Hooverism in the Modern Era

Bush is getting closer and closer to the Hoover Trifecta:

1. Presiding over a net loss of jobs? Check.

2. Stock market crash? Check.

3. Global trade war leading to a Great Depression? (Instigated, or at least exacerbated by Hoover’s signing of the Smoot-Hawley Tariff Act of 1930) Based on Kash’s last two posts, on the way.

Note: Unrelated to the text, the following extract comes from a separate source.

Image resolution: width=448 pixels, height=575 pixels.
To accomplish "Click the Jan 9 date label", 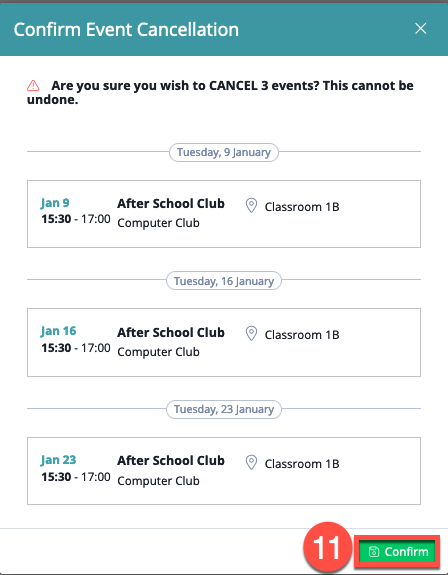I will 55,203.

Here’s Robert Samuelson describing the Great Depression:

It is hard for those who did not live through it to grasp the full force of the worldwide depression. Between 1930 and 1939 U.S. unemployment averaged 18.2 percent. The economy’s output of goods and services (gross national product) declined 30 percent between 1929 and 1933 and recovered to the 1929 level only in 1939. Prices of almost everything (farm products, raw materials, industrial goods, stocks) fell dramatically. Farm prices, for instance, dropped 51 percent from 1929 to 1933. World trade shriveled: between 1929 and 1933 it shrank 65 percent in dollar value and 25 percent in unit volume. Most nations suffered. In 1932 Britain’s unemployment was 17.6 percent. Germany’s depression hastened the rise of Hitler and, thereby, contributed to World War II.

Now, do I really expect Bush’s anti-trade policies, or even a full-blown trade war, to spark a second Great Depression? No. We have many counter-cyclical measures now that did not exist last time. But it’s still a step — and a big one at that — in the wrong direction.